<<<<

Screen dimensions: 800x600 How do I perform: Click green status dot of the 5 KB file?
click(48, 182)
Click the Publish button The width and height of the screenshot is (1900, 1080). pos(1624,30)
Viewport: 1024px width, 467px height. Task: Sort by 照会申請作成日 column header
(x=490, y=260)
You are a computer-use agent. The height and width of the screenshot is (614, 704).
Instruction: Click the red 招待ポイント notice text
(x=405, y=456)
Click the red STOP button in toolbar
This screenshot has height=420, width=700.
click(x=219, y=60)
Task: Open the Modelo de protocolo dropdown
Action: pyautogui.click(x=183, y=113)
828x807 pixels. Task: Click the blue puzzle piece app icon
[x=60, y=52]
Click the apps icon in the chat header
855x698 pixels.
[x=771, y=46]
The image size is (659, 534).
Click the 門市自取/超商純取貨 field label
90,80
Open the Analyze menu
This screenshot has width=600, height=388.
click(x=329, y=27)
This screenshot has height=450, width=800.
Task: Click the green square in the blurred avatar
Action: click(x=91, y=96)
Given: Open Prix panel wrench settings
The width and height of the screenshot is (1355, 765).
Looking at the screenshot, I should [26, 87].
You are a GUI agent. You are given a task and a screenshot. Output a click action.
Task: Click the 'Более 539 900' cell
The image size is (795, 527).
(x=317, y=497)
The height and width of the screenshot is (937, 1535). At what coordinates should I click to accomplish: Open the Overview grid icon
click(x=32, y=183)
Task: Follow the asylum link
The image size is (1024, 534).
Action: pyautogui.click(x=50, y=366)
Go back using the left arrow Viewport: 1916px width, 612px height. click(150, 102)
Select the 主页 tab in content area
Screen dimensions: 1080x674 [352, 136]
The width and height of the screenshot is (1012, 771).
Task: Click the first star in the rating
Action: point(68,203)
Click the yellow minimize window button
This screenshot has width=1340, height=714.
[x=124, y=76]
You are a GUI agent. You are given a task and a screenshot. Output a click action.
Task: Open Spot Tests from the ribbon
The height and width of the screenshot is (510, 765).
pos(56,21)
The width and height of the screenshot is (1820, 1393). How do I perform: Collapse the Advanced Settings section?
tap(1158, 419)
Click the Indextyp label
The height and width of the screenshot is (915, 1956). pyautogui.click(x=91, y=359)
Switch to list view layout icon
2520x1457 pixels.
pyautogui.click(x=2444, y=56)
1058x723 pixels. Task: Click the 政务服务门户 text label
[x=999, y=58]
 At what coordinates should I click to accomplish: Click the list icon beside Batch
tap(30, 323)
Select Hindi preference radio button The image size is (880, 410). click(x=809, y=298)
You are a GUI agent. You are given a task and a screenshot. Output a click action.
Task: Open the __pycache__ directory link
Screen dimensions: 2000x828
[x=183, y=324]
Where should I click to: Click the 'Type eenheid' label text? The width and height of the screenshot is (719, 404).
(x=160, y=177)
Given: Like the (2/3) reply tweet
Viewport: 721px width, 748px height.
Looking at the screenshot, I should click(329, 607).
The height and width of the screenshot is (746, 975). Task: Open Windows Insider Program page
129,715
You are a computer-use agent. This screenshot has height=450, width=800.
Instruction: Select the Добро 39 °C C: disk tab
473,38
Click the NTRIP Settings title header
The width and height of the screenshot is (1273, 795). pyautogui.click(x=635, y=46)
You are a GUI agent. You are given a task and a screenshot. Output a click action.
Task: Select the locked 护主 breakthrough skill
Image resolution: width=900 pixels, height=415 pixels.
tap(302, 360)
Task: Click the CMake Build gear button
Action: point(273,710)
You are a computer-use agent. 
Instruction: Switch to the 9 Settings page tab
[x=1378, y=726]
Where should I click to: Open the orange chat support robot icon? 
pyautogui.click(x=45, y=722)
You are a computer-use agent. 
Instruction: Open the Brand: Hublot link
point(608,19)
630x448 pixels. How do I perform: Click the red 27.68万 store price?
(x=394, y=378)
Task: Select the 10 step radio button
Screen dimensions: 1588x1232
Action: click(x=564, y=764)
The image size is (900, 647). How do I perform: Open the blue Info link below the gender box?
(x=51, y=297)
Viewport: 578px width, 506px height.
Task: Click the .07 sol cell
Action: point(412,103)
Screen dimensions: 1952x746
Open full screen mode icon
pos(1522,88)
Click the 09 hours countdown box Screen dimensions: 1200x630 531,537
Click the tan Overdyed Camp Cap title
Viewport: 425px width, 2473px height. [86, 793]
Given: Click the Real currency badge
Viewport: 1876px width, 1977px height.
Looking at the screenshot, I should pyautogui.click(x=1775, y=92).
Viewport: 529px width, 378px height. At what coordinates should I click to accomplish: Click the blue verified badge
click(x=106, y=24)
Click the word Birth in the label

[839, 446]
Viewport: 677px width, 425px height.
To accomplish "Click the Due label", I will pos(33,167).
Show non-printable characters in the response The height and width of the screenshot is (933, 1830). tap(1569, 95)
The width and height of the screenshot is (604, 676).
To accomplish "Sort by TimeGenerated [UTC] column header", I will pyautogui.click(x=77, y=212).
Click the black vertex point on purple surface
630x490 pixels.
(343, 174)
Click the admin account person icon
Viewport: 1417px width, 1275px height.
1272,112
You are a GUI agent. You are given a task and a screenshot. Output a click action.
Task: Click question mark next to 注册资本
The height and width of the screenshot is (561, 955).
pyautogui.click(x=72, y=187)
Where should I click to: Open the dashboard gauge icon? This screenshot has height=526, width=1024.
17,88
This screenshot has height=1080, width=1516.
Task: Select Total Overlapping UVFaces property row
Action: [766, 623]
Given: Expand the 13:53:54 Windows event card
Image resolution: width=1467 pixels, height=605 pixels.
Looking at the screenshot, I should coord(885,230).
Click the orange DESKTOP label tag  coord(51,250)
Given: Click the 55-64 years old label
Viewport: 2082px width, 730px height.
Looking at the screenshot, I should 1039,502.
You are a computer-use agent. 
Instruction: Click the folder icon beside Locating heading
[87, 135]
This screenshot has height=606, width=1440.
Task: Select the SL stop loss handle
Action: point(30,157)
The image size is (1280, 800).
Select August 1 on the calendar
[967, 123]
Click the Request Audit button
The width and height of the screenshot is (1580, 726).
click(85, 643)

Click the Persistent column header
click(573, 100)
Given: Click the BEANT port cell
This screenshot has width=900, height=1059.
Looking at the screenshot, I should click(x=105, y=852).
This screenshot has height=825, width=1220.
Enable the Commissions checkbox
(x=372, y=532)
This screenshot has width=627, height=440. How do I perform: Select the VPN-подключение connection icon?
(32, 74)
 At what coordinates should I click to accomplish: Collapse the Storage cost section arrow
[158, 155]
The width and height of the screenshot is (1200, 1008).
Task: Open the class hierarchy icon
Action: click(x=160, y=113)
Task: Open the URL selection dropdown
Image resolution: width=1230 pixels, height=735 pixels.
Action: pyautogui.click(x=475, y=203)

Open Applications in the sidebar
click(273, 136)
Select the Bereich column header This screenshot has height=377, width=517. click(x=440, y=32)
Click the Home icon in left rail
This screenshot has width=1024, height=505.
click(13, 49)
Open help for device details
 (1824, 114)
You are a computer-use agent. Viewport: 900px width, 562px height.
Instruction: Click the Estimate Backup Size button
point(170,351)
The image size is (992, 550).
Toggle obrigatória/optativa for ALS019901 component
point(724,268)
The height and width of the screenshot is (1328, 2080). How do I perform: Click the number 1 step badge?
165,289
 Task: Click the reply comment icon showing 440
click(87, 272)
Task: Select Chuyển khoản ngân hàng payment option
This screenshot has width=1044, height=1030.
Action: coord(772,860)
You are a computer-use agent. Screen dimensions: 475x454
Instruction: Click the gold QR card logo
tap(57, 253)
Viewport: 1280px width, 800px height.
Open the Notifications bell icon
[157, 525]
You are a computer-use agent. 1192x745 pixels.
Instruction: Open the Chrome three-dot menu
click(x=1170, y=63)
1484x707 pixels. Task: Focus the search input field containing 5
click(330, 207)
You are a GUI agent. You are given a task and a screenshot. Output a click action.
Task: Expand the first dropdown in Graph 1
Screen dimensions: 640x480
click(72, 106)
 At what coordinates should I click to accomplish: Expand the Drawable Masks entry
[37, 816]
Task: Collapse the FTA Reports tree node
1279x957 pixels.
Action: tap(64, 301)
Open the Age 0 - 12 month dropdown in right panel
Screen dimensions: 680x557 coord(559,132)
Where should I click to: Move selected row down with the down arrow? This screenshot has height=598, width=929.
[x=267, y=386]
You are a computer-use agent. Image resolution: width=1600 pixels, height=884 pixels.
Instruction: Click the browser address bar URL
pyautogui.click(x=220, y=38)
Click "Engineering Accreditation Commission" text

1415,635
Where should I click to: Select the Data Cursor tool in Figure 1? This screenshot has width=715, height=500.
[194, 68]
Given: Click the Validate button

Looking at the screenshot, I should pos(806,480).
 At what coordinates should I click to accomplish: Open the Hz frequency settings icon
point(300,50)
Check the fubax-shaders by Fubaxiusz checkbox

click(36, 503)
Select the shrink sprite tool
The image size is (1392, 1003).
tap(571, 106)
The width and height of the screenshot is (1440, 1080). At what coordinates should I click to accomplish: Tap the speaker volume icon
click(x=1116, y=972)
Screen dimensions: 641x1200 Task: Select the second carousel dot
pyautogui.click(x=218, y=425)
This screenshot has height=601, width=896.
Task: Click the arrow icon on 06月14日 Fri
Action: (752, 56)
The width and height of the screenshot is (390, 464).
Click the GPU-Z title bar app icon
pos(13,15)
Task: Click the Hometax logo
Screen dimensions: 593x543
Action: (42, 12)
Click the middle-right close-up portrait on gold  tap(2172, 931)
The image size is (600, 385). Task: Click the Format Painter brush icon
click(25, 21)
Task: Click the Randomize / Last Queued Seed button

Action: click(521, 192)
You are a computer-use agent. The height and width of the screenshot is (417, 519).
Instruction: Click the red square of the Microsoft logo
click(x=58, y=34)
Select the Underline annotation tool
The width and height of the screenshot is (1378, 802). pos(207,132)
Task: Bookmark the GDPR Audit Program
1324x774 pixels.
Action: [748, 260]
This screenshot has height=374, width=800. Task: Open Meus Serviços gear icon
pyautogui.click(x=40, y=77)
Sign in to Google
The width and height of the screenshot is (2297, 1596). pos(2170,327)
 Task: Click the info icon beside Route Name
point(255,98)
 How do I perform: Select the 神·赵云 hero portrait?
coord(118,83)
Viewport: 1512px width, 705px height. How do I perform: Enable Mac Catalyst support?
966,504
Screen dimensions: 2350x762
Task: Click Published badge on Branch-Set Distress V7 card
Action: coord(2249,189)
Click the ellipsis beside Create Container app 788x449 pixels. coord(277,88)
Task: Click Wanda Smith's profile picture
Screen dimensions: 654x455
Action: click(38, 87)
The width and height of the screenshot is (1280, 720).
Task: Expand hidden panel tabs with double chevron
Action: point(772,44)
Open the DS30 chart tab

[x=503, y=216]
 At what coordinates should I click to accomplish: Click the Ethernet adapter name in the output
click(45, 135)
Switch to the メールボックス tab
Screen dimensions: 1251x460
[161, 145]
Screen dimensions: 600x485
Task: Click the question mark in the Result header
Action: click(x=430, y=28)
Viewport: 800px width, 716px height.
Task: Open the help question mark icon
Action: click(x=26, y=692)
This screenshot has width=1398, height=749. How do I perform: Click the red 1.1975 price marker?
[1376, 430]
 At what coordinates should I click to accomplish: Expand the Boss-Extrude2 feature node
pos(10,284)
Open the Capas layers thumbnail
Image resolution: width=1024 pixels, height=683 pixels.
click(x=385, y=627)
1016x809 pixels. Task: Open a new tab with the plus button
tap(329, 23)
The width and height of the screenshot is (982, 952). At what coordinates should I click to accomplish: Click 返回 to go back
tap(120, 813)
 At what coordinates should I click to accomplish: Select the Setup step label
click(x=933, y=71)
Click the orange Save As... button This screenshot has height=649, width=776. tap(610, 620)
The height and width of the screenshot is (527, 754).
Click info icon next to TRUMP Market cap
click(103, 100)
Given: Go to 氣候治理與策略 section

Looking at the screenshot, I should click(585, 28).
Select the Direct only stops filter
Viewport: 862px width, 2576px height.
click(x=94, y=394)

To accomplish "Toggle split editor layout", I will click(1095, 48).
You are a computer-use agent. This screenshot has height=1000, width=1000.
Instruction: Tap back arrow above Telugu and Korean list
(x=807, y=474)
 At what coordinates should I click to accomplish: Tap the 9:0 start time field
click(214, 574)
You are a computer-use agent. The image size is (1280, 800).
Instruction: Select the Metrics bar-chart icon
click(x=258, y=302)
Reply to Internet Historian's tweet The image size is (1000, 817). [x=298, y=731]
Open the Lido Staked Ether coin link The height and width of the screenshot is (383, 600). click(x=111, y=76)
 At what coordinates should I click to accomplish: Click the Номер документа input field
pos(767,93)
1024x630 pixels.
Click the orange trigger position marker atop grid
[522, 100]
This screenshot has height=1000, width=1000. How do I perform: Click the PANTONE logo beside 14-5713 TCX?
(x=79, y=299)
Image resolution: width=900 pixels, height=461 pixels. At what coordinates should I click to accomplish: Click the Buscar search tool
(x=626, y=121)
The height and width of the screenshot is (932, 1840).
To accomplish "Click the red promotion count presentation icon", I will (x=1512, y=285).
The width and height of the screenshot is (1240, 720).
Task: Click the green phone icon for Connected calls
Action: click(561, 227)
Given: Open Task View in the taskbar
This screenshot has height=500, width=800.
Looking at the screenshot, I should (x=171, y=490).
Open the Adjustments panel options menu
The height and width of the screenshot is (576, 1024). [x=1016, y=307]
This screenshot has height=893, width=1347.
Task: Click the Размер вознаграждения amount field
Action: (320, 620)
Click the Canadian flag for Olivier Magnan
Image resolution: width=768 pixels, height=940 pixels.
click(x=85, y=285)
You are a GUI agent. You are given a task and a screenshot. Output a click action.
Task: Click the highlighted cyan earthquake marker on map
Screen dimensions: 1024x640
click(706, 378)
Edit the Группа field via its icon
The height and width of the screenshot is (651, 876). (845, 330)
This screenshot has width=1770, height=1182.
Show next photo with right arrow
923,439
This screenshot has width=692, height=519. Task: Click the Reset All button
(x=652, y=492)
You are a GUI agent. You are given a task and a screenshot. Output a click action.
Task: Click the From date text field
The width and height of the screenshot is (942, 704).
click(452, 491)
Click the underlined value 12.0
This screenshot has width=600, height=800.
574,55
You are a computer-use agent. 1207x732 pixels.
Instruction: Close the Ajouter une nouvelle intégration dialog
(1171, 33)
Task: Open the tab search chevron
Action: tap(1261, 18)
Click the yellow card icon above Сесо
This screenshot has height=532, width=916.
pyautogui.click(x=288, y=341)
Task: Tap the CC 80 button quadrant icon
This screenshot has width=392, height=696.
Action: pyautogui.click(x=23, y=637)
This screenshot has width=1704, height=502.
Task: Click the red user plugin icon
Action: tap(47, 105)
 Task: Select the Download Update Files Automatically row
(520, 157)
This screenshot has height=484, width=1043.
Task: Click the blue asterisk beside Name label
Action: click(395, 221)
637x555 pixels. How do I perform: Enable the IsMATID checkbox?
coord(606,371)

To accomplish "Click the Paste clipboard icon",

>>>>

### Exercise aim
The answer should be one number: how many lines in the data contain the word "layout".

### Task solution
2